As I am sharing these words with you I’m walking (albeit slowly) on the treadmill. I am able to do this with the support of my awesome new workspace that I created literally above my treadmill. The Trek Desk straddles the treadmill and allows me to set not just my laptop and keyboard, but a stackable filing system, cup holders for my water bottle and plenty of room for my tea cup, palm printer calculator, notepad, manuscript holder for my notes or IPad, and my phone with wireless headset. The funny part is the desk isn’t nearly crowded. How stoked am I?
As much as I love to write, the downside has always been sitting for much of the day in front of the computer. I’ve had ball chairs, bungee chairs, but ultimately I was still sitting on my behind for more hours of the day then I wanted to and I was losing motivation. This desk is a life-changer for me. Although it does take up some precious space in our home gym, it is so worth it. Now I just plug along at a nice slow and steady pace and by the end of my work day I’ve logged an additional 3 miles on top of my normal workout routine, without even trying!

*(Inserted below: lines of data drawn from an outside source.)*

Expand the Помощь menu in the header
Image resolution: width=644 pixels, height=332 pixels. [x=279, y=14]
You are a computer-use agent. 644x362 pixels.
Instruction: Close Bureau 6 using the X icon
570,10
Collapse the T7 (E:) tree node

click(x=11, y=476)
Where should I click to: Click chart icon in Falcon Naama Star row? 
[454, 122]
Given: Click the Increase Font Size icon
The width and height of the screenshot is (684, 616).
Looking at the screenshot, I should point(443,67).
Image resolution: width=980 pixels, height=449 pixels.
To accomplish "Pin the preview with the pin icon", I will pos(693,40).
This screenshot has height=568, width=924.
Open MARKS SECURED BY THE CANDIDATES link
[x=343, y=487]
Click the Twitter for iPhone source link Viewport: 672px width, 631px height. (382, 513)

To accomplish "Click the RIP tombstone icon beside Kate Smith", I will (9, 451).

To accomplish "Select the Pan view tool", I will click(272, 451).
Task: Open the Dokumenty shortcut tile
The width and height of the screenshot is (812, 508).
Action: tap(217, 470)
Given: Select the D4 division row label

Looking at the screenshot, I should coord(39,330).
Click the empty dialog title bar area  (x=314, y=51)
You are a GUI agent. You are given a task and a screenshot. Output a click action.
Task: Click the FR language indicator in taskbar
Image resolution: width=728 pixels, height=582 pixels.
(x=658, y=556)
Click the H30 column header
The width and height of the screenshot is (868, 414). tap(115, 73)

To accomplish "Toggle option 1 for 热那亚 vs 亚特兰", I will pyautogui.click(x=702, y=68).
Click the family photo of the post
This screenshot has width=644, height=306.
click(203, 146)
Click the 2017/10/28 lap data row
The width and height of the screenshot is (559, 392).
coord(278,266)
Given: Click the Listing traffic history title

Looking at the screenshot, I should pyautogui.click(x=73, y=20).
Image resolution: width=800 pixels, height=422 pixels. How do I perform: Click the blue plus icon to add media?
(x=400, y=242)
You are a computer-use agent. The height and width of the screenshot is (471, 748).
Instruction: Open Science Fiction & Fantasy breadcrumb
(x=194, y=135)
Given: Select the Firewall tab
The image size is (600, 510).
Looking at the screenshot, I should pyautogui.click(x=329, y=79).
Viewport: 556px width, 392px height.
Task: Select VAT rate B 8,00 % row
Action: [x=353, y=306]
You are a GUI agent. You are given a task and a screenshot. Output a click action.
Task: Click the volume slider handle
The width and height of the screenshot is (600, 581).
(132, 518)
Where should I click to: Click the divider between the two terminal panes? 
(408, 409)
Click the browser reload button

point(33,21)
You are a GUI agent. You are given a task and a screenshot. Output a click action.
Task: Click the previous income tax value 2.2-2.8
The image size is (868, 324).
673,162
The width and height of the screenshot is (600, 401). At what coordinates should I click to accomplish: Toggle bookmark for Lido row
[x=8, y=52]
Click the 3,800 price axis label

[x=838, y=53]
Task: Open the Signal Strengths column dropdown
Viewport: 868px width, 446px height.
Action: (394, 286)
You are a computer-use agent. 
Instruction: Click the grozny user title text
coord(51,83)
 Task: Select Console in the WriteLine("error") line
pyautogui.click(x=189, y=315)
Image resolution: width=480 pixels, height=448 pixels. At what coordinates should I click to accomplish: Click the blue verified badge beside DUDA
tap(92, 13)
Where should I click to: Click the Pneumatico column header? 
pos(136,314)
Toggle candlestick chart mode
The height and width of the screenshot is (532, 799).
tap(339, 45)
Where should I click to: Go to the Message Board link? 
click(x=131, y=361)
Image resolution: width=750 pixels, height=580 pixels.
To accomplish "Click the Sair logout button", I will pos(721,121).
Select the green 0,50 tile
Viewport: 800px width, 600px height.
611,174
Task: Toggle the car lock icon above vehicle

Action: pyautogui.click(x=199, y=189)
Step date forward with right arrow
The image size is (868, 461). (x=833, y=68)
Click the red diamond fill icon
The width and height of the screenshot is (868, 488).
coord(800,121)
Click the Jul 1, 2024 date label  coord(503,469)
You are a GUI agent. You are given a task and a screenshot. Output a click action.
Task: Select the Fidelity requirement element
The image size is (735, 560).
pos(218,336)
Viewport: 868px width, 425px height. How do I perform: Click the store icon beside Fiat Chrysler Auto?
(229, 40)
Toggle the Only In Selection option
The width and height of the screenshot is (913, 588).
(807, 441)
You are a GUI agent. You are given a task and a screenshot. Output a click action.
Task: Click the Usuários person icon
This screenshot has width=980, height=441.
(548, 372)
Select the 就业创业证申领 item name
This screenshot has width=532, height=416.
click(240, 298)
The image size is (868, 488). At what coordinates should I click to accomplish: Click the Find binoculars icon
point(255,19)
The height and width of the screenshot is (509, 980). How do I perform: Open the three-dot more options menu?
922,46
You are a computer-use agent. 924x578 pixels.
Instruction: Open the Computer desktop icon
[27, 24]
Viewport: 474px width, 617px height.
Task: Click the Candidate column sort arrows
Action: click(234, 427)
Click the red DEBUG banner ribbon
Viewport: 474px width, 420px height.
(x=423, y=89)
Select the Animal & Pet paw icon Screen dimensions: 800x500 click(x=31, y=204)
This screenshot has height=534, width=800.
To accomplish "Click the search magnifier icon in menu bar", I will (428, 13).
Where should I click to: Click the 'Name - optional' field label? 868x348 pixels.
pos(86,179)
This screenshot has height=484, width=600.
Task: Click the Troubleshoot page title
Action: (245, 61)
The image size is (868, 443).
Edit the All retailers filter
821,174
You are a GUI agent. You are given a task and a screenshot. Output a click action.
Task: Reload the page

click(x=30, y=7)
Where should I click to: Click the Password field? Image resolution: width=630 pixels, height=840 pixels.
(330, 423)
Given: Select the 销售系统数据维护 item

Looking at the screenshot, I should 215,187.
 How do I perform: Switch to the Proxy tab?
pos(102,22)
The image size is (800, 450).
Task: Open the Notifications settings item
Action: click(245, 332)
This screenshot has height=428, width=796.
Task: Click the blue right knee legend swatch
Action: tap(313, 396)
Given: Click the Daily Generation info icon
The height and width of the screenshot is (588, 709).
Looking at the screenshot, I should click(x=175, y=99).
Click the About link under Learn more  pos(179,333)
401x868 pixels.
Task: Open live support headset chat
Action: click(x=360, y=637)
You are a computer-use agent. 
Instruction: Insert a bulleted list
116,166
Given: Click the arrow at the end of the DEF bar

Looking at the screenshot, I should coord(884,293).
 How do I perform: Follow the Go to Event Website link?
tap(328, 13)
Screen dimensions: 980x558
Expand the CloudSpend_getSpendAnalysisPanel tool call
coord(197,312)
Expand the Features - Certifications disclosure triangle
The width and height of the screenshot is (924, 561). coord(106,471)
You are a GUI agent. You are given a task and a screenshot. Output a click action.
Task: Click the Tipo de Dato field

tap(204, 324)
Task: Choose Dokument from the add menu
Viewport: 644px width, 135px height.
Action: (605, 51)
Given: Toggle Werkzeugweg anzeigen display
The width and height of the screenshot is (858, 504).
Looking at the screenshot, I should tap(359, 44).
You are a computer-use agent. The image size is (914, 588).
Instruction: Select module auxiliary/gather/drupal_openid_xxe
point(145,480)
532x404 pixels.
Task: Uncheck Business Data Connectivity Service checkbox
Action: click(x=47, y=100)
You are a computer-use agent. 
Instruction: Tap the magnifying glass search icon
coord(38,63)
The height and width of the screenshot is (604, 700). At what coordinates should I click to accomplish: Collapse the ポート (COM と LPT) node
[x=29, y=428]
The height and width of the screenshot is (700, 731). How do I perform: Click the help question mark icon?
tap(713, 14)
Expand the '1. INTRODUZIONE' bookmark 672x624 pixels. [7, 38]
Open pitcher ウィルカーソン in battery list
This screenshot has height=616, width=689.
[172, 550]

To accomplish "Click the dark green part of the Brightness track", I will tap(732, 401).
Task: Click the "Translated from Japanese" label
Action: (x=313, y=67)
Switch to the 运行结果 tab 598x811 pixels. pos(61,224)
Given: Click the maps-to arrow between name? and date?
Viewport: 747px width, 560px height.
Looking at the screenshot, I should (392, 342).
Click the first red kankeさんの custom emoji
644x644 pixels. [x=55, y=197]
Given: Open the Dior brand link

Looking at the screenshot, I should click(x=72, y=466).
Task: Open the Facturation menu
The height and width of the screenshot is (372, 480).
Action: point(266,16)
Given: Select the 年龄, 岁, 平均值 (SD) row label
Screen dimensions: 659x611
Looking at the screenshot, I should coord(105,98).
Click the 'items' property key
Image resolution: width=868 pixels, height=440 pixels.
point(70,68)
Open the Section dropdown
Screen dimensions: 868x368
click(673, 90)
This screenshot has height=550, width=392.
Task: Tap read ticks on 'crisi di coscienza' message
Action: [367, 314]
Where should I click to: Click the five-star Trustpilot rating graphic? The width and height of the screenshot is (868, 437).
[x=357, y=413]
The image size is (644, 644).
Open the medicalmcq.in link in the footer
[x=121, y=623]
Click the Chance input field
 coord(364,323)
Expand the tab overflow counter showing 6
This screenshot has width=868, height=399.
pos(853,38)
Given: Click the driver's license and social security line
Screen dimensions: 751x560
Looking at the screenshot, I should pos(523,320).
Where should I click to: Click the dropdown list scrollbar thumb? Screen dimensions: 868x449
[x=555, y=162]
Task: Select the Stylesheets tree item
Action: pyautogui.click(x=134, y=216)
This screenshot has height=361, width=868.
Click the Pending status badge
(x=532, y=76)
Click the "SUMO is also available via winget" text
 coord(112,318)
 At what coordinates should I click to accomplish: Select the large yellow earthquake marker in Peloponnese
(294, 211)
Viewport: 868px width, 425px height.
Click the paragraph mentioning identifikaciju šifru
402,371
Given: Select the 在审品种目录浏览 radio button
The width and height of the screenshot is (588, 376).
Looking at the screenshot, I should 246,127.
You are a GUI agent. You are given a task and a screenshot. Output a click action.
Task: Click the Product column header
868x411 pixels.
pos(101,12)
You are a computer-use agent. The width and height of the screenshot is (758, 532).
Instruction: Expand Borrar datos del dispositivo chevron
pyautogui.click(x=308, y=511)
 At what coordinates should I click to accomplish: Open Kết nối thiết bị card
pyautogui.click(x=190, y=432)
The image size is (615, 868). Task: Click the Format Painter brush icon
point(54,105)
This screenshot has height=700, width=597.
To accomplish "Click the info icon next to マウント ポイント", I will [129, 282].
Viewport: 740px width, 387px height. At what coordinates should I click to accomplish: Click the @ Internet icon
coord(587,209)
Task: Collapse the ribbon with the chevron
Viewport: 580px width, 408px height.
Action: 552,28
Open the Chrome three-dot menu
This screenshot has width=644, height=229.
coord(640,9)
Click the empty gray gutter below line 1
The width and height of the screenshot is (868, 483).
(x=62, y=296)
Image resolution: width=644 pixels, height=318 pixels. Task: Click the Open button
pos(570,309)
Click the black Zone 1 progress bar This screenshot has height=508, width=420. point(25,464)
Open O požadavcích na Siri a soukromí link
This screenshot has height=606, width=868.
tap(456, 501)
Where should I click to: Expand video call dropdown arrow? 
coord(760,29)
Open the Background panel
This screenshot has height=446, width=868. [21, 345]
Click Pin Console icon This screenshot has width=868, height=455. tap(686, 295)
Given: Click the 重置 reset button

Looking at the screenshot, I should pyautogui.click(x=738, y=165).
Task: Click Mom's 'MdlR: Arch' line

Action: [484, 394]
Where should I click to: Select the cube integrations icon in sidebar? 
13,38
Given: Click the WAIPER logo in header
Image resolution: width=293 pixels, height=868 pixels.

Technology is amazing. For example as I was just writing the above paragraph I decided I should actually take a picture right now of what I’m talking about. So I quickly stepped off the treadmill, snapped a photo (sorry the lighting isn’t the best) and I emailed myself the picture, which is now posted for you to see. How cool is that? The trick is learning how to make technology work for us and not let it overrun our lives. As fun as it is to own an IPhone and an IPad, it is important to set boundaries around their use. It’s just as easy to get sucked into a fun application as it is to waste hours on Facebook or in front of the television. So basically the trouble is not the technology itself, it’s how we use it.
A 2010 Kaiser Family Foundation study found a link between media consumption and poor academic performance. The study found that teens who consume the most hours of media daily earn worse grades than those who consume less (i.e. less than 3 hours/day). We interact less in person and thus our social skills become more awkward when we really heavily on text messaging or Facebook posts – but I digress.
The point of this post is simply to introduce you to the idea that there are always ways to make a situation better. No, if you work in an office cubicle, the Trek desk may not be the solution for you – we’ll have to come up with another idea. Think outside the cubicle and how you can create more movement in your day, more energy in your day and you’ll be rewarded with creativity and motivation.